**Information supplied:**
------

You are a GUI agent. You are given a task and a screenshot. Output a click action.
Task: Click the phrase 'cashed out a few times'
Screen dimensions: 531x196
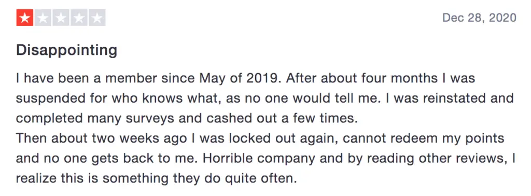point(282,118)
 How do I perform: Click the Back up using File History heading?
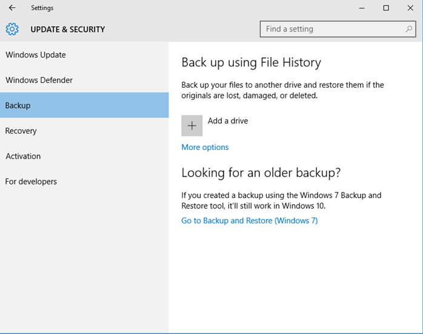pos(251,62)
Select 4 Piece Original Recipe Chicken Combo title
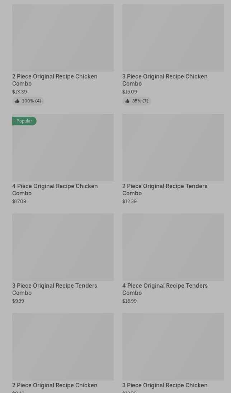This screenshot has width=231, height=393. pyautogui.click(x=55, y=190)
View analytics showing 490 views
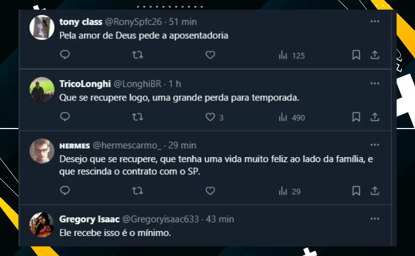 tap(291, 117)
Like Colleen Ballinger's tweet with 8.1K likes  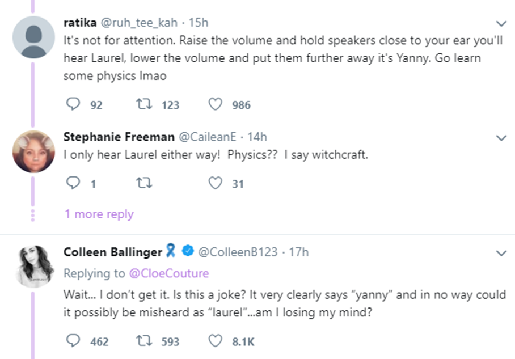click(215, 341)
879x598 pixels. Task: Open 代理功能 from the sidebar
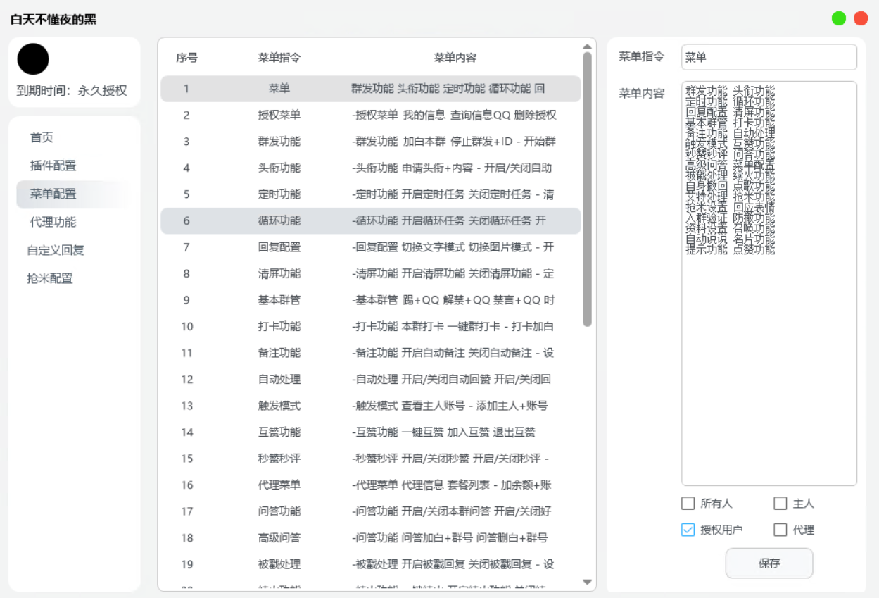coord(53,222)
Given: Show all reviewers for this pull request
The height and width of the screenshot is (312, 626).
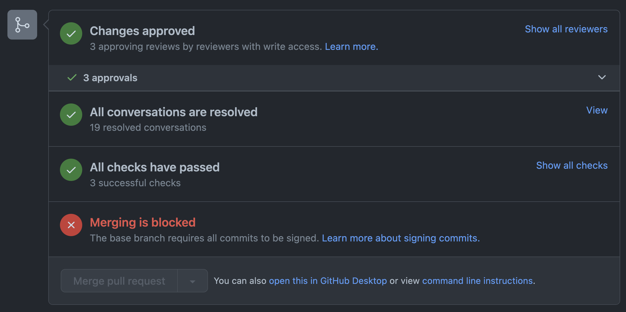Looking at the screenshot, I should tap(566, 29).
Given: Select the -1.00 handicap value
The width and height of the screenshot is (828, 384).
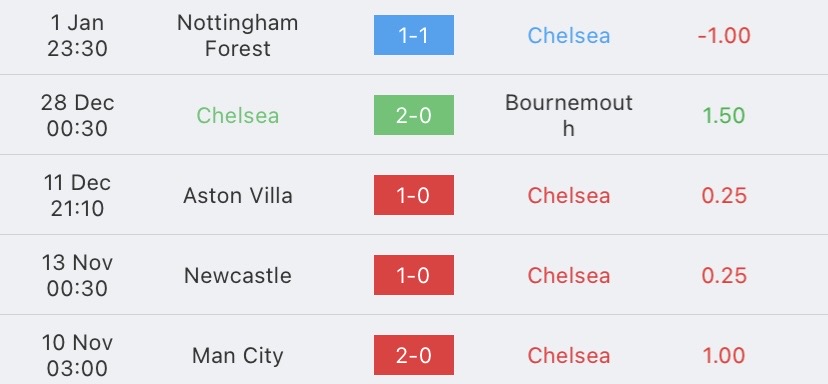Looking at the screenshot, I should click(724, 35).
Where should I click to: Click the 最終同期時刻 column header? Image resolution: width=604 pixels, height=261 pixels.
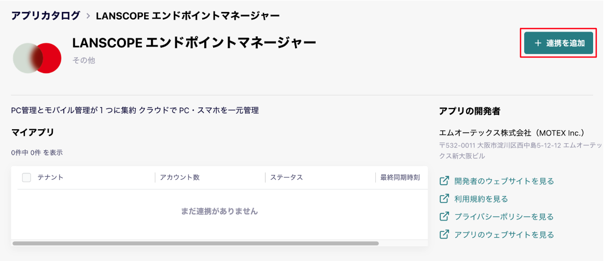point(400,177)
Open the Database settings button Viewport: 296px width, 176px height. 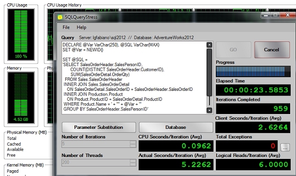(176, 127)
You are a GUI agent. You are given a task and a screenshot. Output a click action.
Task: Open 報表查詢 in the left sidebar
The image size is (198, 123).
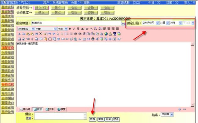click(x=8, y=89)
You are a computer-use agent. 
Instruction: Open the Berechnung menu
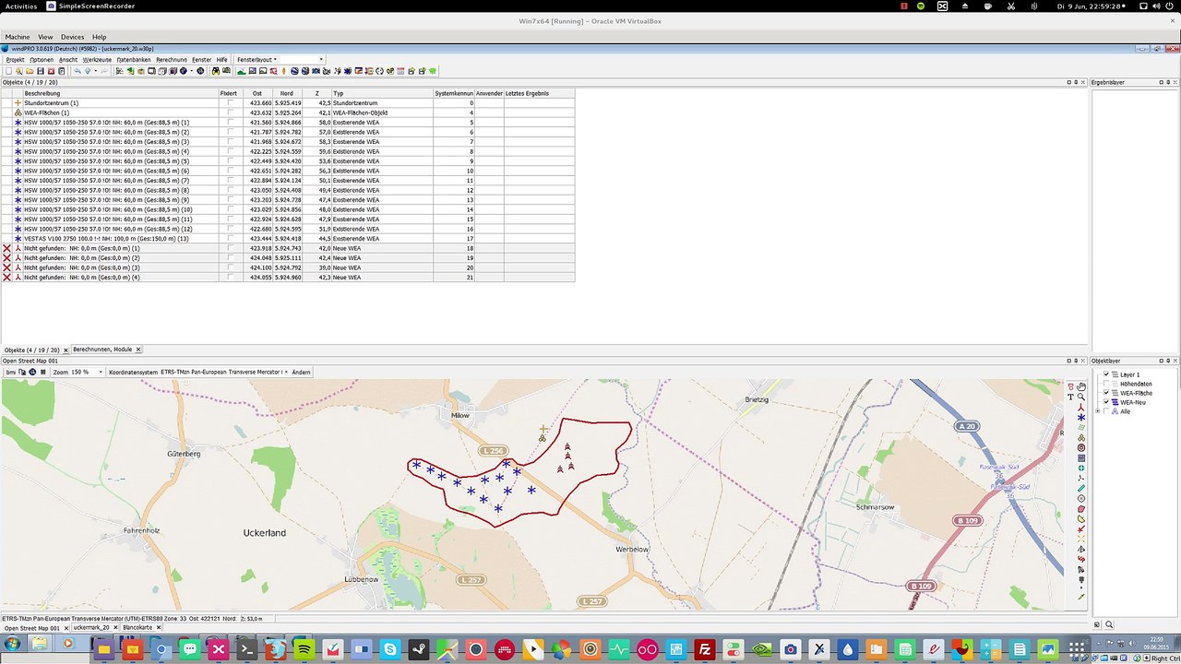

------

**What this task involves:** In the records above, copy the lines from the one with "How do I perform: Click" to the one with "tap(291, 117)", replacing "Combo" with "Meal" and changing nothing else. Leave the pictures out of your copy.

**Correct output:**
 How do I perform: Click the Back up using File History heading?
pos(251,62)
Select 4 Piece Original Recipe Chicken Meal title
This screenshot has width=231, height=393. pyautogui.click(x=55, y=190)
View analytics showing 490 views
 tap(291, 117)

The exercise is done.